As noted previously, the loss of functional pVHL results in downstream over-expression of VEGF (21). Several oral tyrosine kinase inhibitors (TKI), sunitinib, sorafenib, pazopanib, and axitinib, and one monoclonal antibody, bevacizumab, decrease VEGF and PDGF signaling thereby decreasing angiogenesis and disrupting tumorigenesis (71). In 2009, Motzer et al (72) found a significantly improved overall survival and progression free survival (PFS) using Sunitinib as a first-line treatment in patients with metastatic ccRCC. Another study by Jonasch et al (73) found a 33% partial regression of RCC in a cohort of 18 patients with VHLS (p=0.014). Sorafenib, a TKI similar to sunitinib, as first-line treatment has also been proven to improve PFS in metastatic ccRCC, however, both sunitinib and sorafenib have similar adverse event profiles including diarrhea, rash, fatigue, and hand-foot syndrome (72, 74). Early trials with pazopanib found a significantly increased PFS with a better adverse event profile than other TKI anti-angiogenics, however more recent trials have shown no significant increase in overall survival over placebo (75, 76). Bevacizumab, a humanized monoclonal antibody for VEGF-á, has shown increased PFS in second-line use with IFN-á (77). Many other TKIs are under investigation for use in ccRCC, but have not yet been approved by the FDA (71).

Furthermore, the FDA has approved two agents, temsirolimus and everolimus, for ccRCC that involve the disruption of the PI3K/AKT/mTOR pathway. Temsirolimus, an inhibitor of mTORC1, is an intravenous agent that has shown significantly improved survival and can be used among high-risk patients (78, 79). Everolimus, an oral mTOR directed therapy, has been approved for second-line use in metastatic ccRCC, showing improved PFS, but no overall survival improvement (80, 81).
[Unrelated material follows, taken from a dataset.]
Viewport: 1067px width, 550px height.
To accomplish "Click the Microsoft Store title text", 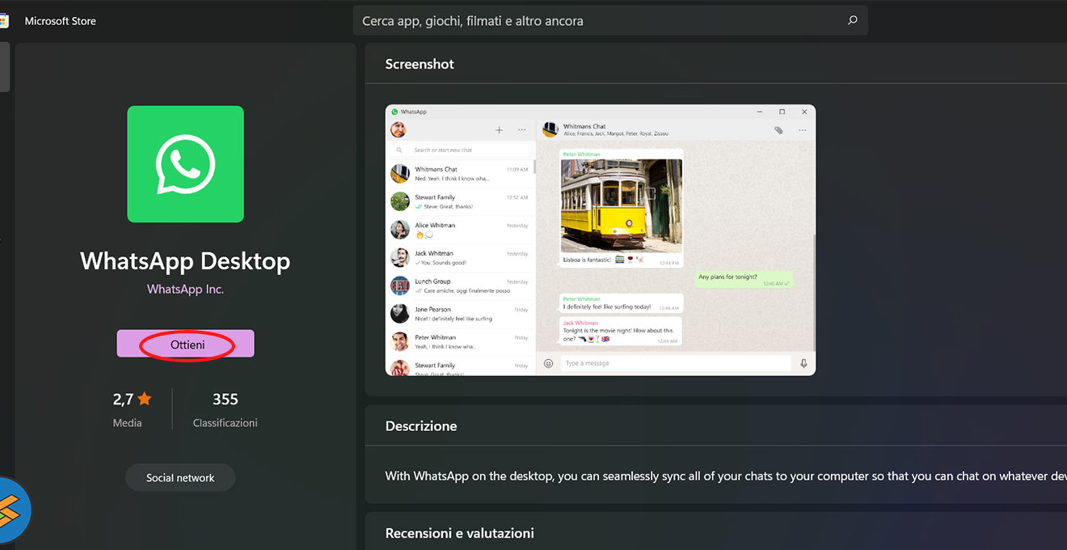I will click(61, 21).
Both of these agents have a similar adverse event profile of rash, mucositis, interstitial pneumonitis, hyperglycemia, and hyperlipidemia (78, 80).

Conclusion

In conclusion, VHLS is a multifocal, hereditary neoplastic disorder that necessitates a complex multidisciplinary approach in its management (53). The protein product of vhl, known as pVHL, forms a multimeric complex with other intracellular proteins to form a molecule capable of ubiquitinating and degrading HIF proteins, preventing the over-expression of hypoxia inducible genes. Aberrant VHL contributes to angiogenesis and tumorigenesis and is implicated in both sporadic and VHLS-associated ccRCC (7–32). Tumors can be cystic or solid in nature and a cutoff of typically 3 cm, but sometimes 4 cm, is used to indicate the necessity for surgical management (42, 57). Radiologic surveillance can be done via several modalities including ultrasound, MRI, and most often CT, however each modality has its own advantages and disadvantages (39). NSS is the preferred surgical approach for renal tumors in VHL, typically using open PN for earlier, larger masses and percutaneous ablation for later, smaller tumors (55, 66). Systemic therapy, involving TKIs of the VEGF pathway and mTOR inhibitors, has been shown to improve CSS in metastatic ccRCC and in the rare studies available on VHL only cohorts (71–81). The multifocal nature of VHL mandates complex multidisciplinary management strategies that require special considerations (53).